Fortunately, the President of the University of Chicago Robert Zimmer got none of this and made a statement that in part reads:

From time to time, faculty members at the university exchange views and scholarships that lead to heated debate and disagreement, and in some cases offensive to members of the university community.

As formulated in the Chicago Principles, the University of Chicago is deeply committed to the values ​​of academic freedom and freedom of expression, and these values ​​have been consistent throughout our history. We believe universities play an important role as places where novel and even controversial ideas can be proposed, tested and discussed. For this reason, the university does not limit faculty members’ comments, apologize, or impose other disciplinary consequences for such comments unless there is a violation of university policy or law. Faculty is free to agree or disagree with any policy or approach of the university, its departments, schools, or departments without subject to discipline, reprimand, or any other form of punishment.

In other words, throw it up, you neigh students. BTW – Memo to Academic Departments and Corporations: Have this student list handy to help you figure out who you definitely don’t want to hire.

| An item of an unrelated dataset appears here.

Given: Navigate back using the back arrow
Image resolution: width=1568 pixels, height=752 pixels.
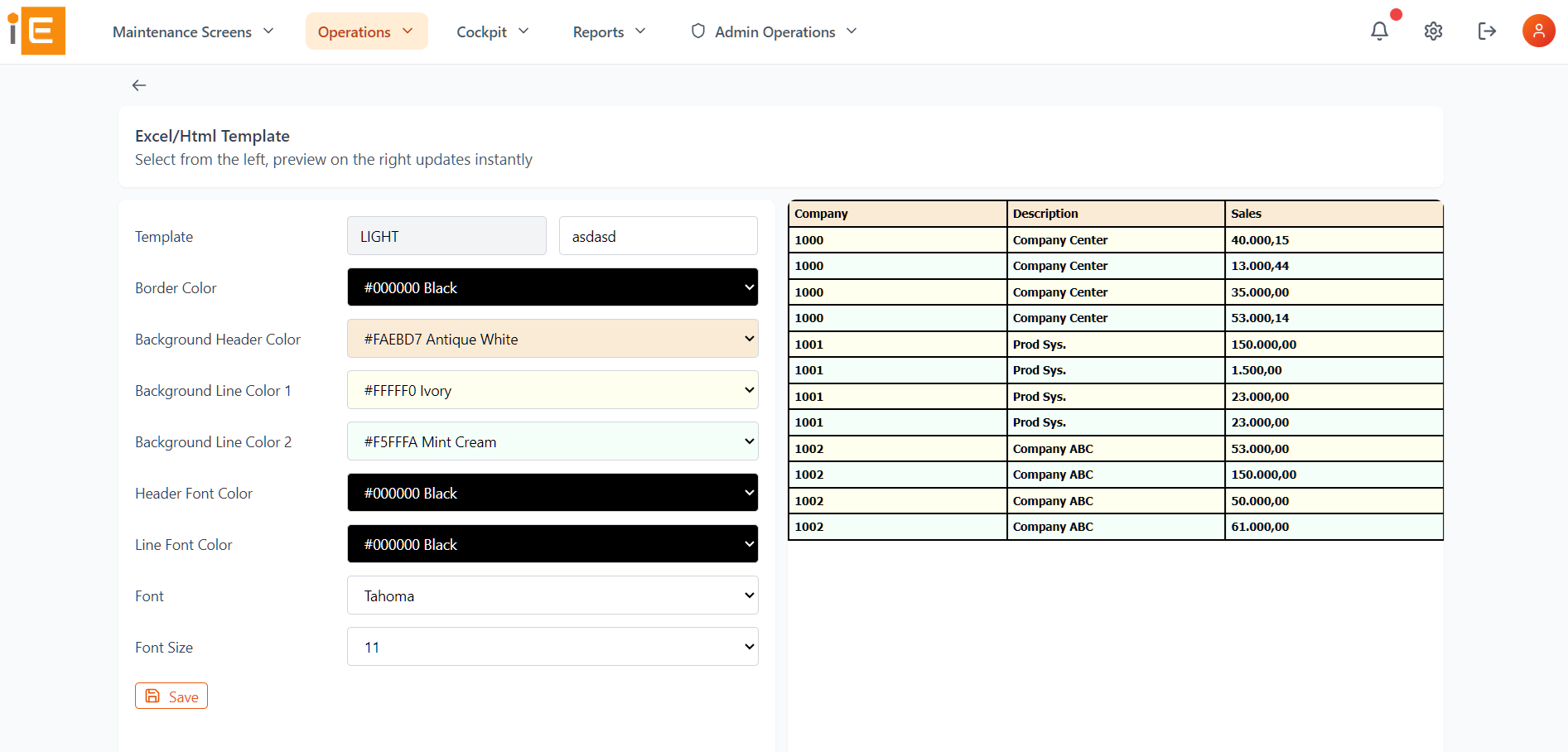Looking at the screenshot, I should [x=139, y=85].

In contrast, Smith College in Massachusetts follows the usual pattern. Jodi Shaw, an administrative clerk for Smith, rejected the ideological fanaticism of the critical awareness training based on critical racial theory required of all employees. Mrs. Smith appeared at Tucker’s not so long ago. Here is the short segment:

Here are some of Shaw’s original YouTube videos that sparked this controversy.

Aaaannnnd You can imagine what happened next: Smith College President Kathleen McCartney discharged Shaw with a formal statement:

Last week, a college employee posted a personal video expressing concern about the college’s programs to promote racial justice. Since the video was released, members of the President’s Cabinet and I have heard from many members of the Smith community who disagreed with the content of the post. This employee is not speaking for the college or any part of the college. Additionally, we believe the video misrepresents the college’s important, ongoing efforts to create a more equitable and inclusive living, learning and working environment.

You should know that the employee has not violated college guidelines by sharing their personal views on a personal channel. The National Labor Relations Act protects employees who engage in concerted activities, including speeches, regarding working conditions. All members of a workplace, including Smith College, have the freedom to criticize their employer’s policies and practices.

Even so, I am writing to affirm that the President’s Cabinet and I believe we have a moral responsibility to promote racial justice, justice, and inclusion at Smith College. Please know that our commitment to the people of color in our church is unwavering. And especially for our color students, please know that we are always there for you.

Translation: We can’t fire Shaw, but she should indeed be considered a pariah on campus.